We've seen a long slow trickle of information about AMD's Ryzen processors spill out over the last several months. AMD has fed us enough information to keep us listening, and combined with a mudslide of mostly-false leaks, it’s fair to say the excitement has reached a fever pitch. We are finally on the cusp of the official March 2 launch date, and as such, AMD held a Tech Day event in San Francisco to lay out the pricing, specifications and its own internally generated benchmarks for its three leading SKUs. The Ryzen 7 1800X ($499), 1700X ($399), and 1700 ($329) all pack 8 cores and 16 threads at an impressive price point. 

AMD CEO Lisa Su also presented three demos pitting Ryzen against competing Intel processors, including a Cinebench multi-threaded test, HandBrake video transcoding test, and 4K gaming session. 

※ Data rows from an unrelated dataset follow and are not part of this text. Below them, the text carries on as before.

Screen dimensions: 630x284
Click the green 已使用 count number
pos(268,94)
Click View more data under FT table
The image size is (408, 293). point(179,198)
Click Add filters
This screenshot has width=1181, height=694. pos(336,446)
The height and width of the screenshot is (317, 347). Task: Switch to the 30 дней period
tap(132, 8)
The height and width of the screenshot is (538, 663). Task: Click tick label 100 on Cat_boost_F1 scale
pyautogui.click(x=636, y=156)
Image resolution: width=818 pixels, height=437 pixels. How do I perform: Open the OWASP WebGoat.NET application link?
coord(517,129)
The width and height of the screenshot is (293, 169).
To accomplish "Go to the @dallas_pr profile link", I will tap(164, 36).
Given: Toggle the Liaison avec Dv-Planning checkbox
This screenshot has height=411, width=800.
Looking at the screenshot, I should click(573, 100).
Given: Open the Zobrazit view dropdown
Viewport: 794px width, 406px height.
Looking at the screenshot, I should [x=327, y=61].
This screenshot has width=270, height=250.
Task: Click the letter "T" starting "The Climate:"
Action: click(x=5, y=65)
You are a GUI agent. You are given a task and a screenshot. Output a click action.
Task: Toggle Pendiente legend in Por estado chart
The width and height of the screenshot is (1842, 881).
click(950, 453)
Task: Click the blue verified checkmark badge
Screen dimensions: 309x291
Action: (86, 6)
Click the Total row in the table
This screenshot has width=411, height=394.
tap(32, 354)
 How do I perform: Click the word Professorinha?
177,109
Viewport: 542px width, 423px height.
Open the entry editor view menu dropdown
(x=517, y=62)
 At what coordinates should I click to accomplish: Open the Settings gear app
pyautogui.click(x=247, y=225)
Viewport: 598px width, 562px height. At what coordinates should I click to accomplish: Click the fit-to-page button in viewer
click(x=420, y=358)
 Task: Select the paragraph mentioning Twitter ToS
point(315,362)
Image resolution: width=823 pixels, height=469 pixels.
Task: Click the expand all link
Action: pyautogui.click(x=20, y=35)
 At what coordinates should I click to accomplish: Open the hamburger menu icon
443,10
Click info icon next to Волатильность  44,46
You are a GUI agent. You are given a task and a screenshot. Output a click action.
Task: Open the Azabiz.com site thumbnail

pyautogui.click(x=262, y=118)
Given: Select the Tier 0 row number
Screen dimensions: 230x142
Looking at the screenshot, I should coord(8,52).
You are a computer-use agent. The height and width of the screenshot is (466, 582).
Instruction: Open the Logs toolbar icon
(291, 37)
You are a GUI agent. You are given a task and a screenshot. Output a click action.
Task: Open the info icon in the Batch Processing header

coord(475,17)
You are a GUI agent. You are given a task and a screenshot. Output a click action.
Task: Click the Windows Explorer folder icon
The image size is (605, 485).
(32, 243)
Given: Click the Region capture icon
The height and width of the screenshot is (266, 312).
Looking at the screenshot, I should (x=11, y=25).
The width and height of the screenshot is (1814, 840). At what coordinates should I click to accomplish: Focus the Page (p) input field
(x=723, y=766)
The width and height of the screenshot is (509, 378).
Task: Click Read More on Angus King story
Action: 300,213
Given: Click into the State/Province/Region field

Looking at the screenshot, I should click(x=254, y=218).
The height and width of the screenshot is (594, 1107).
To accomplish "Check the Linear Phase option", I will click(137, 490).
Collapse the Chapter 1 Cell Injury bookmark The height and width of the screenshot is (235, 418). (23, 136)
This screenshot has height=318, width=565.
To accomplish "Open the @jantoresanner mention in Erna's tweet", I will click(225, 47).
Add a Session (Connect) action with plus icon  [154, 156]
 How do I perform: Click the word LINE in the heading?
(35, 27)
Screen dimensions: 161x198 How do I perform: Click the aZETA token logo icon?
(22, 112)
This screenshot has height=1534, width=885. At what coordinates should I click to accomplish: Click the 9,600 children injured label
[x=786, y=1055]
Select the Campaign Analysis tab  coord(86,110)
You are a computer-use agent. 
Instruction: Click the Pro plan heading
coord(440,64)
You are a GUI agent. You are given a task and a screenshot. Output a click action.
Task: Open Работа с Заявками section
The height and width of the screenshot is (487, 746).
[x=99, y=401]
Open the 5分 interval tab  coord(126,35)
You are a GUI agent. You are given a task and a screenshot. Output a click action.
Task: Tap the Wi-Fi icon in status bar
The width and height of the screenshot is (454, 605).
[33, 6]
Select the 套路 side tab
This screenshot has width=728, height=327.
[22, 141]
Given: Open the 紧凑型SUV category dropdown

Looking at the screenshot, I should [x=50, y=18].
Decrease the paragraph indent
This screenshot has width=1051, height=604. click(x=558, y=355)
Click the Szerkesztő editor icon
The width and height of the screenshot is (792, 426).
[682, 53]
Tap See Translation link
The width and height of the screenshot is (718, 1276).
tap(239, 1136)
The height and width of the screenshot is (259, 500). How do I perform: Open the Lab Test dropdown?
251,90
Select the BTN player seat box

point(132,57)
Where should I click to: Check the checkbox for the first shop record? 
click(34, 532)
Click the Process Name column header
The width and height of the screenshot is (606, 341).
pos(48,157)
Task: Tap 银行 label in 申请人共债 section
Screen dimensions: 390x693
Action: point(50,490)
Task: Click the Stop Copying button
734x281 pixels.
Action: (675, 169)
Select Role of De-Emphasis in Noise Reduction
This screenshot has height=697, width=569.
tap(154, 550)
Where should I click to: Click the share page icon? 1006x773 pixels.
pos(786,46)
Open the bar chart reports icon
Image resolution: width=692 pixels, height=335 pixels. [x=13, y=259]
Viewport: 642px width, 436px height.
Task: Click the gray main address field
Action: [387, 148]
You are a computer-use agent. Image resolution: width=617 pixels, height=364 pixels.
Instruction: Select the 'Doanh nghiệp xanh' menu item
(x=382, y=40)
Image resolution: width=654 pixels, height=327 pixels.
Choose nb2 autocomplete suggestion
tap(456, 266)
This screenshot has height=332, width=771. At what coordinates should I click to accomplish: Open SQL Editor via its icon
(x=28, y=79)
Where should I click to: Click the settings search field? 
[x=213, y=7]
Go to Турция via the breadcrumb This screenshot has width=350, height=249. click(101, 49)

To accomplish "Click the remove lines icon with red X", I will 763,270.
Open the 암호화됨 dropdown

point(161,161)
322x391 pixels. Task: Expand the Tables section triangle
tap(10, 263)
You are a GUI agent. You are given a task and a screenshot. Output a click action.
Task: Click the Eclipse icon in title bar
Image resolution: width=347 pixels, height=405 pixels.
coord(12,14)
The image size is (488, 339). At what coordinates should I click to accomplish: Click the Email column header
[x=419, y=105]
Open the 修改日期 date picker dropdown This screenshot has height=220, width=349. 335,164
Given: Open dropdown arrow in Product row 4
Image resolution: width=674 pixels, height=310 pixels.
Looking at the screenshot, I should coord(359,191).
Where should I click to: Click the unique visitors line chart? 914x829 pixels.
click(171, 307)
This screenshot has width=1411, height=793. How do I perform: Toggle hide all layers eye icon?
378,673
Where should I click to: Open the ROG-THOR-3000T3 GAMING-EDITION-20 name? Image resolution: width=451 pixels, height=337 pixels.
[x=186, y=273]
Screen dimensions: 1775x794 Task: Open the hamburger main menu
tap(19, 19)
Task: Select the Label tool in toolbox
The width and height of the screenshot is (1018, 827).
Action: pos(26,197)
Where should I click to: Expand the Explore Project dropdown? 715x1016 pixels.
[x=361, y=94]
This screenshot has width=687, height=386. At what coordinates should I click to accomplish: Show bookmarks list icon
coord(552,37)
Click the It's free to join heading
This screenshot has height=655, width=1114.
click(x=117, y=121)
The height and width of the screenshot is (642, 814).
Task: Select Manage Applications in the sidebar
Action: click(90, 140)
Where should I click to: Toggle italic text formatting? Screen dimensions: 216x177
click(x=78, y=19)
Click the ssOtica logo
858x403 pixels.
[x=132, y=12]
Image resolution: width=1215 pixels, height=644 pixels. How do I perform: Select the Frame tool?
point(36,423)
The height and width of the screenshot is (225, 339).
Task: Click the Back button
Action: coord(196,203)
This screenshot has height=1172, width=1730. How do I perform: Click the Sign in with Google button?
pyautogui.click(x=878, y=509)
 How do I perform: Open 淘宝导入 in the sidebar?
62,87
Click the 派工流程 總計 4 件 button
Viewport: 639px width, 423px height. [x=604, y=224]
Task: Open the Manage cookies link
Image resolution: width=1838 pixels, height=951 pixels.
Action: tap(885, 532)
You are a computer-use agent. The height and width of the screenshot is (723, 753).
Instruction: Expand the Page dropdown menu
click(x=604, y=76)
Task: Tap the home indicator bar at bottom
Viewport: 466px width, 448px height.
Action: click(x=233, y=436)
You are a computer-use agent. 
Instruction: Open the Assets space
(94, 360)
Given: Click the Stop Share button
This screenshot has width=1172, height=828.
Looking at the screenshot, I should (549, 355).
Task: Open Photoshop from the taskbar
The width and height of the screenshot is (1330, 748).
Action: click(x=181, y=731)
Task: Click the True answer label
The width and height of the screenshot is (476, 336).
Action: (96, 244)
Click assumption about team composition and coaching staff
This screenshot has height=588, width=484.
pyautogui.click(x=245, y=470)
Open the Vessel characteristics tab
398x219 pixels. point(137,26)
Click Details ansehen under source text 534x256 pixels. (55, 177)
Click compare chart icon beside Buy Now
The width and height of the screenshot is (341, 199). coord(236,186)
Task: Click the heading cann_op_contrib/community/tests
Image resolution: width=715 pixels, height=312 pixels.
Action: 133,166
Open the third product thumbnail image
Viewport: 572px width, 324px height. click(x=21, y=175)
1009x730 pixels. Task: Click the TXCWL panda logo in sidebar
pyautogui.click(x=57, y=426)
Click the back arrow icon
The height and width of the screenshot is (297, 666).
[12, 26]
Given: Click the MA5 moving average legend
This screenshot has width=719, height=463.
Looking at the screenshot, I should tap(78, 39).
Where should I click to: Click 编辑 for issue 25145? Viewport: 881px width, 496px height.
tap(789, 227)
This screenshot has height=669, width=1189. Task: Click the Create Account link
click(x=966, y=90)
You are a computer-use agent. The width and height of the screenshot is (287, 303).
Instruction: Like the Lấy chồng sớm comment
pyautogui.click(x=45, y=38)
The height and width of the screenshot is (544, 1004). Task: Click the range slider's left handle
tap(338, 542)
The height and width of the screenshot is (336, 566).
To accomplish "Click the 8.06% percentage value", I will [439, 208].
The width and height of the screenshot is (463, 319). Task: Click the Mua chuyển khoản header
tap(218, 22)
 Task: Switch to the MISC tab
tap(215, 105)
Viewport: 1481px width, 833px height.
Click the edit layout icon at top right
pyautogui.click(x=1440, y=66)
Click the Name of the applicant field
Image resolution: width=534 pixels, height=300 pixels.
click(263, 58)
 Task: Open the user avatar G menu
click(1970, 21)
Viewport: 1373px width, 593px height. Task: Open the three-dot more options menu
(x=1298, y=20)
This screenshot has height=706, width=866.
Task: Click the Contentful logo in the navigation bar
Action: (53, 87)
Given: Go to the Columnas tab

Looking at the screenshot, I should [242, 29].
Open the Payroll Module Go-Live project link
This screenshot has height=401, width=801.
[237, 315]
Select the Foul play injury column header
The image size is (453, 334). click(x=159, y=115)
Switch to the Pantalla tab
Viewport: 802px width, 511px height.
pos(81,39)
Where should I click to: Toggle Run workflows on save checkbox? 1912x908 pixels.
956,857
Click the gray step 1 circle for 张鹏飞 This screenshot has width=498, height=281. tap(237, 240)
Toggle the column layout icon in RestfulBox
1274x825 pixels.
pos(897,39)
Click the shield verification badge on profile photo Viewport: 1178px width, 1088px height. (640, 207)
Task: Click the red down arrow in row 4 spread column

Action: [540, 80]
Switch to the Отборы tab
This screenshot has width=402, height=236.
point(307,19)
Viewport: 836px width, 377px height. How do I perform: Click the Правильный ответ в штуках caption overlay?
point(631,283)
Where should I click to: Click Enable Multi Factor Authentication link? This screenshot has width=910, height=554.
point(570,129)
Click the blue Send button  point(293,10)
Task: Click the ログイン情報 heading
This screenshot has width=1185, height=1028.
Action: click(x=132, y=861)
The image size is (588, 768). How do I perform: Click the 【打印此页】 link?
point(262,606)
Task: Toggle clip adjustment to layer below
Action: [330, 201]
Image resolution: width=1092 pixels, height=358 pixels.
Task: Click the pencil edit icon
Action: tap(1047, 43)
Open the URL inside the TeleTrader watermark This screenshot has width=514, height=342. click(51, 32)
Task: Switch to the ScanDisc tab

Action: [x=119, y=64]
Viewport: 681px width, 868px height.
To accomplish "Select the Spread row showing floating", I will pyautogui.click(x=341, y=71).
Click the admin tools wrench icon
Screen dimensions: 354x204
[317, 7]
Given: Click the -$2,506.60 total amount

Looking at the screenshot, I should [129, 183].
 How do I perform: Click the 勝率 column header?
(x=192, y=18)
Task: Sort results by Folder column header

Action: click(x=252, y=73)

The company also surprisingly announced that Ryzen processors are available for pre-order at 1:30pm ET today (Feb 22) from 180 global e-tailers and boutique OEMs, which is somewhat odd timing considering that product reviews aren't out yet.

AMD began the blank-sheet Zen processor core design phase four years ago and invested two million engineering hours optimizing the architecture and process technology to strike the right blend of power and performance. The end result comes in the form of the Ryzen processors, which come packing 4.8 billion 14nm transistors. AMD finally shared a naked image of the die, and we can clearly spot the two separate CPU complexes, which come with four cores each. We've already covered the Zen microarchitecture in our Everything Zen article, but we'll revisit the topic with new details in our review.

AMD originally set out to increase IPC 40% over its own previous-generation chips, but the company revealed that it actually surpassed that goal and measured a 52% increase. Every processor design is an engineering marvel--for instance, the 8-core, 16-thread Ryzen processors come with 2,000 meters of internal signal wiring, but perhaps AMD's greatest feat comes in the form of Ryzen's low price tag. 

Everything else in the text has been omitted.